Exercise input —
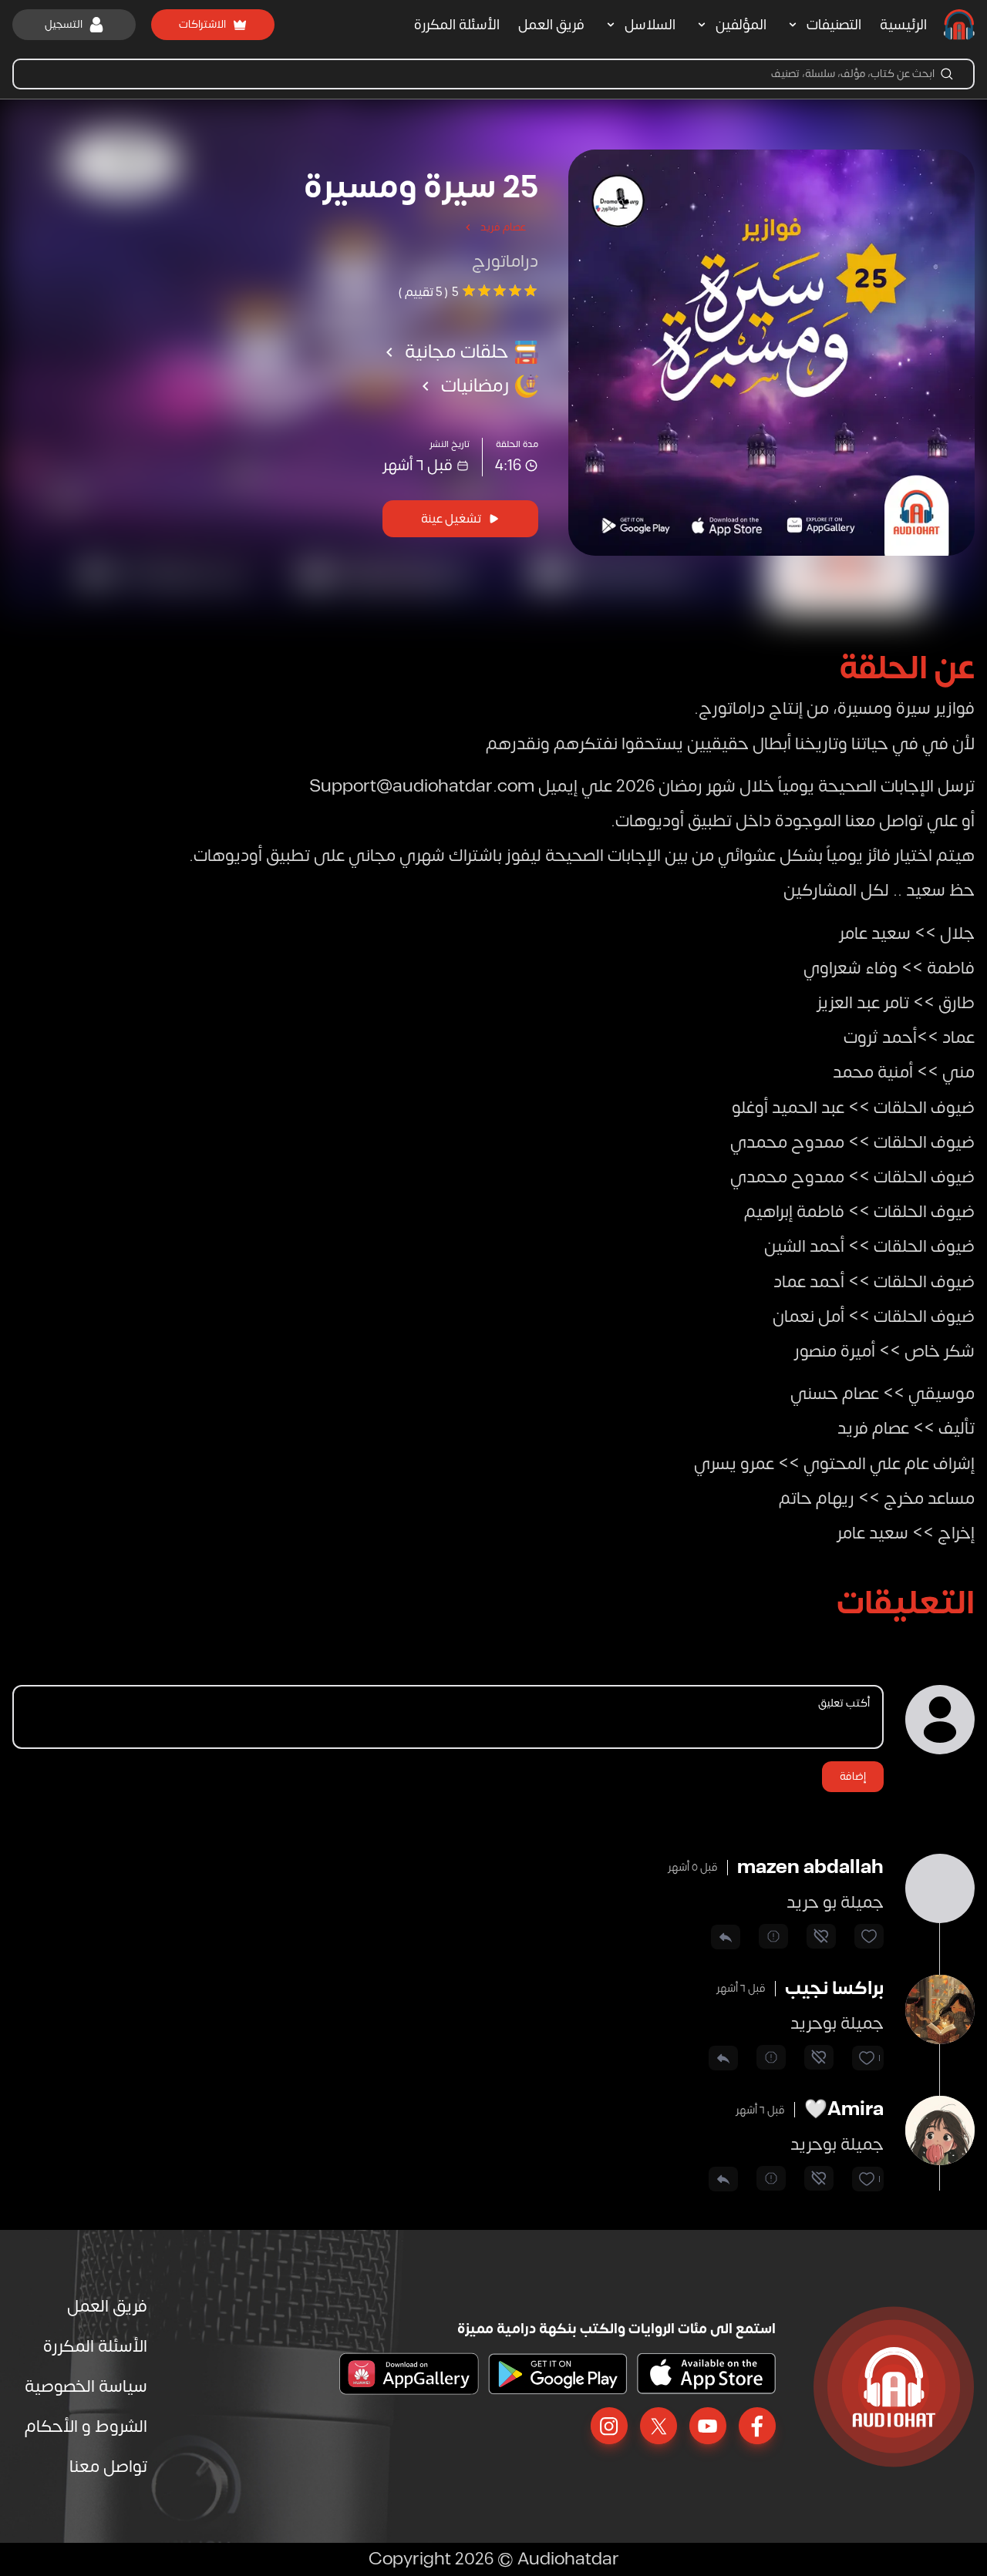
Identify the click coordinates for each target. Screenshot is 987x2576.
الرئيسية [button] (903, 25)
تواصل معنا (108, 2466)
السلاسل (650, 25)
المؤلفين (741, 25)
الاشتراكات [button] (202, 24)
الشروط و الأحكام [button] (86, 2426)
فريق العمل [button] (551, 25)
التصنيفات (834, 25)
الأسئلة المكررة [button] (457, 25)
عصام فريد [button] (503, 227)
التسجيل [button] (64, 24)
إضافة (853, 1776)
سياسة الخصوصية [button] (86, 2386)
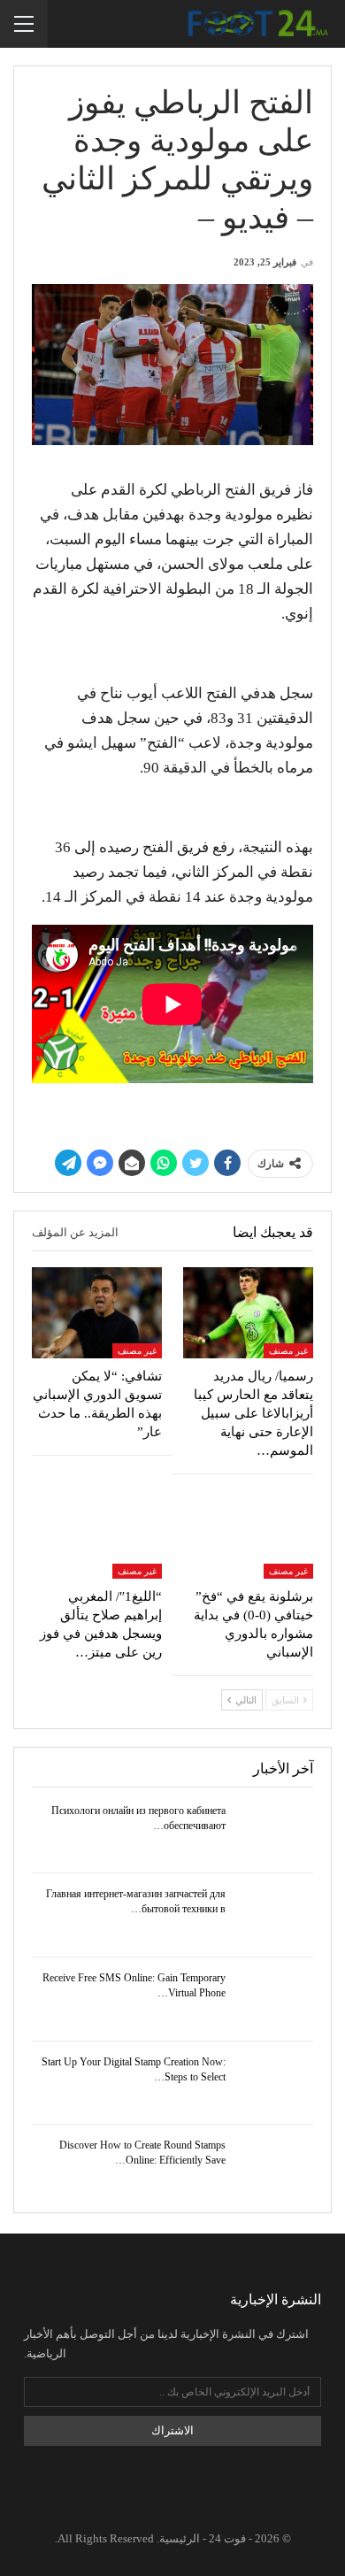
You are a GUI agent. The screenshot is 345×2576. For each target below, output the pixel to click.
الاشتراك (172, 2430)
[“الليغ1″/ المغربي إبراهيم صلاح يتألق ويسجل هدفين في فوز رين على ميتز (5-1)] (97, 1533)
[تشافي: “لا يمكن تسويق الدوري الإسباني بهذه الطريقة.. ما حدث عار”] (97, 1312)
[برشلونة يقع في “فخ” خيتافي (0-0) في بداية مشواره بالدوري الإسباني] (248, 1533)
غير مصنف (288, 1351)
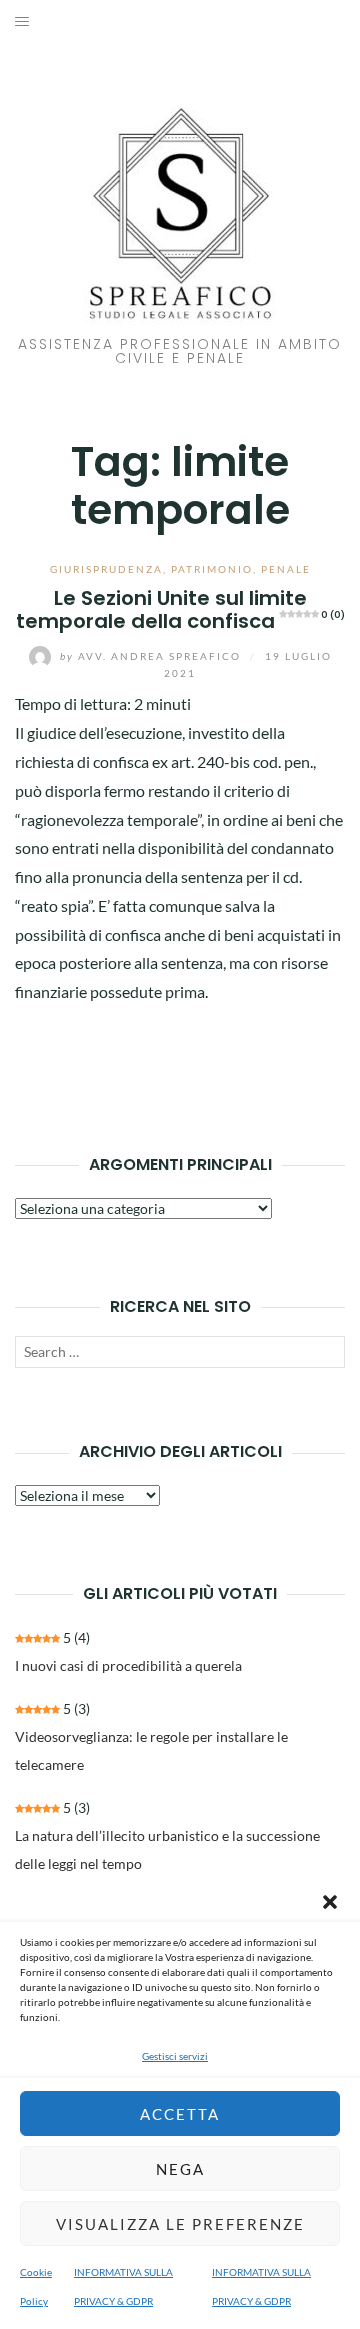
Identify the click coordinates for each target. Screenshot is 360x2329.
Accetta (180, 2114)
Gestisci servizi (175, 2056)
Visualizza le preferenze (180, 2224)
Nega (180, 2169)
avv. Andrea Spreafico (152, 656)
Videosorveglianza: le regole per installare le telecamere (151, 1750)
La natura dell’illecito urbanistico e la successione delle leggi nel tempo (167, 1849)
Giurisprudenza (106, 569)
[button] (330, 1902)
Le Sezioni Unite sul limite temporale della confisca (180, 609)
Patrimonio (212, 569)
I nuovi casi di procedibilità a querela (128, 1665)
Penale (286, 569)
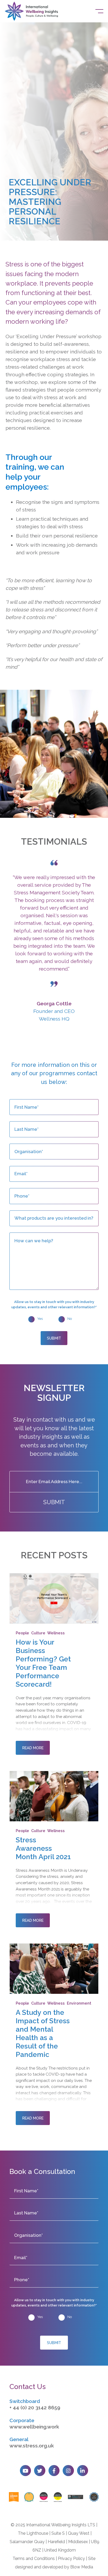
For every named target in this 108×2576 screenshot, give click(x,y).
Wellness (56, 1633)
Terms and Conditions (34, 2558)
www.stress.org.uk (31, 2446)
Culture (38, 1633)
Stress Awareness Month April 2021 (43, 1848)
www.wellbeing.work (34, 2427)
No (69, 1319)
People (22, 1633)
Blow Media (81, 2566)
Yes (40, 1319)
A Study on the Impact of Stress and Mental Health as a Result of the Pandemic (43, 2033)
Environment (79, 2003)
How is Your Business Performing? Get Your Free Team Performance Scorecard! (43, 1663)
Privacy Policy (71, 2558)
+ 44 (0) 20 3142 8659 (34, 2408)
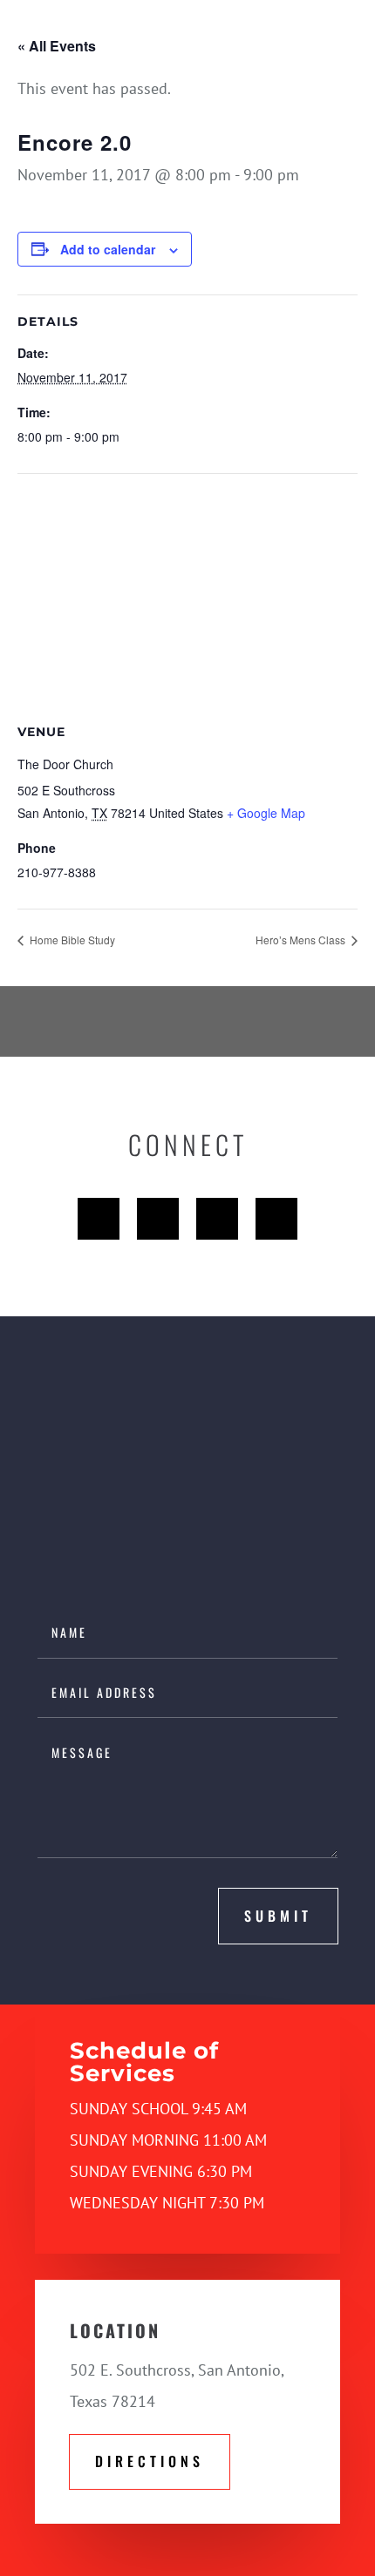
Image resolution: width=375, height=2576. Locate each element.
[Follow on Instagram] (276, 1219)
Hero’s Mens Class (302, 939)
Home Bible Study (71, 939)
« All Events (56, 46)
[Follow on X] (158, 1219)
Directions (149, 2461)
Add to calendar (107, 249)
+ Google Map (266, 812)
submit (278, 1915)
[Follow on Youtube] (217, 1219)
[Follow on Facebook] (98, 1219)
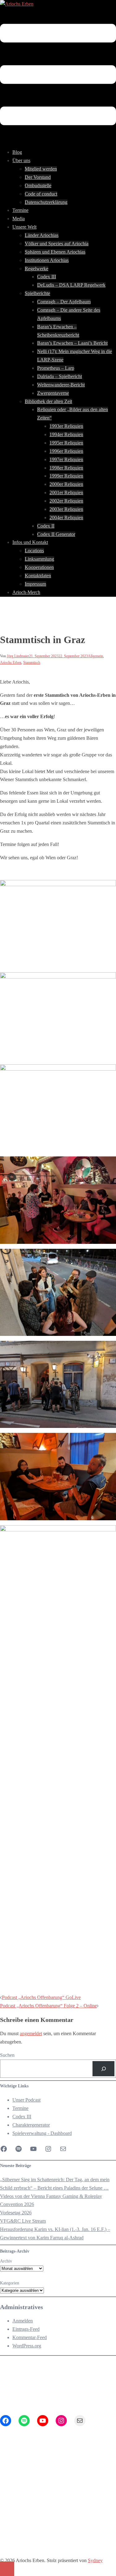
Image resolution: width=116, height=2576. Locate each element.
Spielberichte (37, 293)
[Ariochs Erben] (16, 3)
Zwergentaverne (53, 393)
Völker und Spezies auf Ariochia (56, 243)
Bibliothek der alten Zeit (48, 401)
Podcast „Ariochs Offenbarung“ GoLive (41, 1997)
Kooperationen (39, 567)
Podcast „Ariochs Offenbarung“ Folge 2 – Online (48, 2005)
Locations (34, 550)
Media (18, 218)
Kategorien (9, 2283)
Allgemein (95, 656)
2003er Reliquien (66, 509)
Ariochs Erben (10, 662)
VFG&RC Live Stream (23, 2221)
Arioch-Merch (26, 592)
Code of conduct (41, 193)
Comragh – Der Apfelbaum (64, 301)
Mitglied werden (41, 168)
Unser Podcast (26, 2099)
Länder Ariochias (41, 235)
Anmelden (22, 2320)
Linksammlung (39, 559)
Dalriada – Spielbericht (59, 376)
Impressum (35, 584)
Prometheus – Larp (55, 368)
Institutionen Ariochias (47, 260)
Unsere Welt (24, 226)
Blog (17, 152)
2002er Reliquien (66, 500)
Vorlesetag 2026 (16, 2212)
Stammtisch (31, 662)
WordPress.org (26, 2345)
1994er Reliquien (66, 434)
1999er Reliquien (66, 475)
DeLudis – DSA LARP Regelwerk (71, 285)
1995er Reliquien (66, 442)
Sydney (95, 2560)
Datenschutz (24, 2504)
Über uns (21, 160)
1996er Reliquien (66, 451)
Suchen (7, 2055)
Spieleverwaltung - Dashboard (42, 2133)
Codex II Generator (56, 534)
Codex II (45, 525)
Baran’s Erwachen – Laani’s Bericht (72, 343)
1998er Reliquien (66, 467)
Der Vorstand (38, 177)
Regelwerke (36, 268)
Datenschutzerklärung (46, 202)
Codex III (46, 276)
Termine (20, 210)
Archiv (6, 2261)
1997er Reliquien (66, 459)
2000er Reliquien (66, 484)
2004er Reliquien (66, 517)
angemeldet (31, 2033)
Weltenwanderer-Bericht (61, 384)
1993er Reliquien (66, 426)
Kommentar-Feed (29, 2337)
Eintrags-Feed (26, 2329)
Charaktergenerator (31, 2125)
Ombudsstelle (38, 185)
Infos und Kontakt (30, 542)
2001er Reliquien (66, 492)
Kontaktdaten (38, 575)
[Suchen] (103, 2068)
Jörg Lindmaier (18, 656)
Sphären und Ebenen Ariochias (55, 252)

Your task — Which lines above hold the string "Locate"? Copy each of them.

Exercise response —
Image resolution: width=375, height=2576. Locate each element.
Image resolution: width=116, height=2576. Locate each element.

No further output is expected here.